> _GIVEN TEXT_:
* * *

Economic thought now developed dynamically in the Soviet Union and — most importantly — became for the first time for many years part of worldwide economic thought. It was not accidental that Lisichkin’s book Plan i rynok — which was not without defects and also included many ‘reticences’ due to the censors — was published in Prague, in Czech, on the eve of the ‘Prague spring’. An American economist who studied the problems of Soviet-type economies wrote later that in the USSR in the sixties ‘a real revolution in economics as a science had taken place.’17
The new economists came to the common conclusion that the chronic misfortunes of the Soviet economy — production of goods which found no buyers, shortages of many other goods, low quality, inefficiency of agriculture, and so on — prevented a move towards an intensive model of economic development and made the whole system rickety. All these shortcomings could be laid at the door of bureaucratic centralism. It was necessary to devise a programme for transforming this, because the difficulties that arose in the Soviet economy were due to the existing type of organization and could not be eliminated so long as that obtained. In its turn, the reform programme presupposed the granting to different groups in society of a high degree of social autonomy in relation to the ruling statocracy, and so — democratization. The reforms certainly affected people’s attitude to work, and even their psychology. Lisichkin referred to the celebrated ‘Shchekino experiment’, when an enterprise was given greater independence than usual in the sphere of wages policy, and so on. This decision ‘radically altered the logic of the conduct of the leaders of the enterprise and also the logic of the interest in their work taken by the whole production-collective.’18 Finally, consistent implementation of these reforms would have meant, sooner or later, the social decomposition of the statocracy itself and its elimination as a special corporation of the class type. The experience of the 1968 reforms in Czechoslovakia, where a similar programme was openly formulated and partly carried out, leaves no doubt of that.

* * *

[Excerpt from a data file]
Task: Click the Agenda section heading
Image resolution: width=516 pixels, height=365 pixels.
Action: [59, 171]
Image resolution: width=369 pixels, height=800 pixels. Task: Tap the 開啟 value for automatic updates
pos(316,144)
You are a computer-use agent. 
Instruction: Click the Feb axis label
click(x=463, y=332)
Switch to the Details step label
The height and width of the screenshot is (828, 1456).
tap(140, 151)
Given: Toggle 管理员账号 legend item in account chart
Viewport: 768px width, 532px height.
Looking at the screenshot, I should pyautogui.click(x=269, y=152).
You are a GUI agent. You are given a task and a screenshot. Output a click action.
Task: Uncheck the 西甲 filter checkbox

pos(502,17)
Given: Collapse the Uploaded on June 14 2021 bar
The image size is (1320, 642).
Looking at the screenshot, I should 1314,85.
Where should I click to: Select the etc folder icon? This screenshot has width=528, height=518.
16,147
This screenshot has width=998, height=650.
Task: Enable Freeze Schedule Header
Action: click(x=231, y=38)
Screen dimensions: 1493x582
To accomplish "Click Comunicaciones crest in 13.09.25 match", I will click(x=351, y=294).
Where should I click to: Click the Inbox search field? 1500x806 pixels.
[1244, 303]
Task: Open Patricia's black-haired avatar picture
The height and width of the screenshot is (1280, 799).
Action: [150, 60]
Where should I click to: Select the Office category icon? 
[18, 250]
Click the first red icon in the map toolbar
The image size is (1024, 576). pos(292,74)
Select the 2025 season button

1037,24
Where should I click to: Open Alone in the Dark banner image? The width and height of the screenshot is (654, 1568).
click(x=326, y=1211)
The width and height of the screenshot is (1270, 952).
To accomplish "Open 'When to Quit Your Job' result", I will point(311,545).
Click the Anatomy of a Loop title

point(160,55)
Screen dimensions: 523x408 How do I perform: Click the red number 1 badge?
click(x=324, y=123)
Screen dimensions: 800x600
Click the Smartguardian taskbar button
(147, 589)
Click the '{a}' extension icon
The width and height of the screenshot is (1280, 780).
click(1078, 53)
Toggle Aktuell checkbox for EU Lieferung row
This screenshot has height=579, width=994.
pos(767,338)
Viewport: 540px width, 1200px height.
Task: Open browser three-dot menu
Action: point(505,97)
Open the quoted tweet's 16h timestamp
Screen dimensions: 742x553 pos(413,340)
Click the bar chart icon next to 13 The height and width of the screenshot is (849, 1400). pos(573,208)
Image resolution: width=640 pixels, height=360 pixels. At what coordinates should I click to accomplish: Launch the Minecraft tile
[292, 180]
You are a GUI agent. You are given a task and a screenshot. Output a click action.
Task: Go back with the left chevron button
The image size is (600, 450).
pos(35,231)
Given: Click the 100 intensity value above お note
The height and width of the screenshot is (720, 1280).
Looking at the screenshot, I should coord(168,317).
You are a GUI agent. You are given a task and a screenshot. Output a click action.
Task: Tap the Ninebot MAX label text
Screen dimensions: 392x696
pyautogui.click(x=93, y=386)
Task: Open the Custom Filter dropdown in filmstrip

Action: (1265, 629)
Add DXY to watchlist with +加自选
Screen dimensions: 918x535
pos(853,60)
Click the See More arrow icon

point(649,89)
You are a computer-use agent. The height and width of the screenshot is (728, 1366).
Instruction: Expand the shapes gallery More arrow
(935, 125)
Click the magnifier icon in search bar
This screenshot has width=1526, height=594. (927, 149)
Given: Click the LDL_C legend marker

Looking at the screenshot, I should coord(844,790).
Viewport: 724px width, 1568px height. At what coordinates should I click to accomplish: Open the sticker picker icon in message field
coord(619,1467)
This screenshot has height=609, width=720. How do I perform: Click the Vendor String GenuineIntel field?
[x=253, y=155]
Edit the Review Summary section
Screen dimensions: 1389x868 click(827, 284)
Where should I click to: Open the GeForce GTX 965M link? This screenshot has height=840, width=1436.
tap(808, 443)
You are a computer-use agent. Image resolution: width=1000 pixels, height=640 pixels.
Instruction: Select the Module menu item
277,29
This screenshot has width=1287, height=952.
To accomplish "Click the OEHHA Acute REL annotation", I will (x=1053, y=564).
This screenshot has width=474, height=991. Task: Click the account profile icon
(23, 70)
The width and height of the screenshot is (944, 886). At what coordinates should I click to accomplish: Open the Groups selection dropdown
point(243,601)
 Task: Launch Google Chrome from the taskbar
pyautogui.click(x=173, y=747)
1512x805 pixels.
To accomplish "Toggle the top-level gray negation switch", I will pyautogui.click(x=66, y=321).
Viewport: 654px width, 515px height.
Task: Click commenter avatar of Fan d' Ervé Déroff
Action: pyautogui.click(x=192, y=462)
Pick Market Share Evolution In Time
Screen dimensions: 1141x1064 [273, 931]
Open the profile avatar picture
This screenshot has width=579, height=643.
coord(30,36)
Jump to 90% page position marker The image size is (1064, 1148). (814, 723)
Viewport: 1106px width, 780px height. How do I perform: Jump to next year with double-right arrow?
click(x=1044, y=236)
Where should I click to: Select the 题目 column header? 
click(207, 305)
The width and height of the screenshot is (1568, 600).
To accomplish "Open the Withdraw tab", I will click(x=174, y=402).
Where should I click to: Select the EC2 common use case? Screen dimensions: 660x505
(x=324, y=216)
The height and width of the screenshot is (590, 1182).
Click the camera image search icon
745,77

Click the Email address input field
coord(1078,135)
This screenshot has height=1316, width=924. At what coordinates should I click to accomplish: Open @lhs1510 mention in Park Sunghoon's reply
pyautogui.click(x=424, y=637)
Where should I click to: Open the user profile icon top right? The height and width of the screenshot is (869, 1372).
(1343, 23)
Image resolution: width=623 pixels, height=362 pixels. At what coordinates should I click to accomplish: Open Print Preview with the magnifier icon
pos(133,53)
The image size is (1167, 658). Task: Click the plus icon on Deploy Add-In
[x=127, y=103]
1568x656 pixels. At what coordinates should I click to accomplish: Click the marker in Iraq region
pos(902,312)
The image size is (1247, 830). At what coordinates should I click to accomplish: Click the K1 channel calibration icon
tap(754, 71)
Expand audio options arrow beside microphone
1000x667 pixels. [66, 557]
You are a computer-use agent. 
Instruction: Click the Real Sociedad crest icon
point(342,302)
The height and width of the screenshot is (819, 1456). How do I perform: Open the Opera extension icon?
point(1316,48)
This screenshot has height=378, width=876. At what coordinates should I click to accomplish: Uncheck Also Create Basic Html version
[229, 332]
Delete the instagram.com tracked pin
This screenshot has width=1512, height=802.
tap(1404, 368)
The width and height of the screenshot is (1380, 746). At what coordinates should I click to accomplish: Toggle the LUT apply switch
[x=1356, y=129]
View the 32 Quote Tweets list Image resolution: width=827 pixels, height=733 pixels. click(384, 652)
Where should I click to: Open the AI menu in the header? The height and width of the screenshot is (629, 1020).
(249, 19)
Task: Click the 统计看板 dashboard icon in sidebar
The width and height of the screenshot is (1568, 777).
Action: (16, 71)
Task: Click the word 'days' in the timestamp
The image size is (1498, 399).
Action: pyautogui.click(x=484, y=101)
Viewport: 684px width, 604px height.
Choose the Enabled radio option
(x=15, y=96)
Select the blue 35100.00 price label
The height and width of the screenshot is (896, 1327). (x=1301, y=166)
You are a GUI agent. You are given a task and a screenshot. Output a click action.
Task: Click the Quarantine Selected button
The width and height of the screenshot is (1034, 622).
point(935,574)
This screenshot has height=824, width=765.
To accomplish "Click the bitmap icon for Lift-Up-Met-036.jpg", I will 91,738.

* * *

> _DIRECTIVES_:
A. According to the passage on Soviet economic thought, where and in what language was Lisichkin's book Plan i rynok published?
B. In the records, take the stretch from the line containing "Where should I click to: Select the Office" through the line containing "click(x=326, y=1211)" and write those lines out again, swapping "toolbar" for "sidebar" and leaving everything else unchanged.

> _WRITTEN ANSWERS_:
A. It was published in Prague, in Czech.

B.
Where should I click to: Select the Office category icon? 
[18, 250]
Click the first red icon in the map sidebar
The image size is (1024, 576). pos(292,74)
Select the 2025 season button

1037,24
Where should I click to: Open Alone in the Dark banner image? The width and height of the screenshot is (654, 1568).
click(x=326, y=1211)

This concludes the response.